E’ arrivata la tanto attesa notizia. Sulla base dei dati della Cabina di Regia riunitasi oggi, nuova ordinanza con cui si dispone l’area gialla per la Calabria insieme con la Basilicata, Lombardia e Piemonte.
L’ordinanza, firmata dal ministro della Salute, Roberto Speranza, sarà in vigore da domenica 13 Dicembre.
A differenza della zona arancione ci sarà più libertà sugli spostamenti: dal 13 dicembre sarà nuovamente permesso spostarsi all’interno della regione fino alle 22, quando scatterà in ogni caso il coprifuoco, in vigore fino alle 5 del mattino seguente. Per le ore successive è permesso lo spostamento per motivi lavorativi e di salute purché muniti, in qualsiasi caso, di un’autocertificazione. Lo spostamento tra regioni è invece permesso solo se anche la regione di destinazione è dello stesso “colore”. Dal governo invitano però a cercare di limitare lo spostamento solo per motivi di salute o di necessità lavorativa.

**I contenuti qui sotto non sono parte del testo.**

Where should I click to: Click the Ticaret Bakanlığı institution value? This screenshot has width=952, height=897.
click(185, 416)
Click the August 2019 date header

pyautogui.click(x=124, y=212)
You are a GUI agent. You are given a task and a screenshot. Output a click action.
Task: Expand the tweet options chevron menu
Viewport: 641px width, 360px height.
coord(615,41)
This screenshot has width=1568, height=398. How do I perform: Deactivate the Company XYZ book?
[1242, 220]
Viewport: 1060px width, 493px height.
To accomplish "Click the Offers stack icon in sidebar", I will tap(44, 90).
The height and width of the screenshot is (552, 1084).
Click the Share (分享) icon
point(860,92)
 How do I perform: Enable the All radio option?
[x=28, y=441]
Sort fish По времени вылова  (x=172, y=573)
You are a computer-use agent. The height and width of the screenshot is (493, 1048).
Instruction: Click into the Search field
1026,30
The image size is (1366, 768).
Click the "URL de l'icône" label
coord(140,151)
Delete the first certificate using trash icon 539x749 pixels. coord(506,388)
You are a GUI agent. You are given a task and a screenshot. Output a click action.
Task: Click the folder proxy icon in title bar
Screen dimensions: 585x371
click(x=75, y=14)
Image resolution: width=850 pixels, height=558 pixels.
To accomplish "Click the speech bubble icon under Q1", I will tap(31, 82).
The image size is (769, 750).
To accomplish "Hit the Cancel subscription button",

Bar e ristoranti aperti al pubblico fino alle 18
Con l’entrata in vigore della zona gialla si allenteranno anche le misure restrittive per bar e ristoranti: i locali potranno stare aperti fino alle 18, compresa la domenica. Da domenica 13 dicembre sarà quindi possibile pranzare seduti al tavolo, mentre per la cena si potrà continuare a procedere con il servizio d’asporto fino alle 22, mentre la consegna a domicilio non avrà limiti d’orario.
Chiusi i negozi nei centri commerciali nel weekend
Restano aperti i negozi. Ma anche nella zona gialla valgono alcune eccezioni della zona arancione. Le attività commerciali all’interno dei centri commerciali chiudono, a parte la zona alimentare, sia durante le giornate festive che quelle prefestive: oltre ai giorni di festa come Natale e Capodanno, dunque, la chiusura vale anche per i weekend. Tutto per evitare assembramenti fuori e dentro le attività commerciali. Rimangono aperti invece i negozi di alimentari, farmacie, parafarmacie ed edicole che si trovano all’interno dei megastore. Chiudono invece in tutto il territorio corner per giochi e bingo in bar e tabaccherie. Anche in zona gialla le porte dei musei e delle mostre resteranno chiuse, così come resta confermato anche la capienza massima sui mezzi pubblici al 50%.
Il decreto approvato dal Consiglio dei ministri vieta gli spostamenti tra regioni, anche tra zone gialle, nelle due settimane individuate dall’esecutivo. Le limitazioni si inaspriscono per gli spostamenti nelle giornate del 25 e 26 dicembre e dell’1 gennaio, quando sarà vietato spostarsi dal proprio comune di residenza.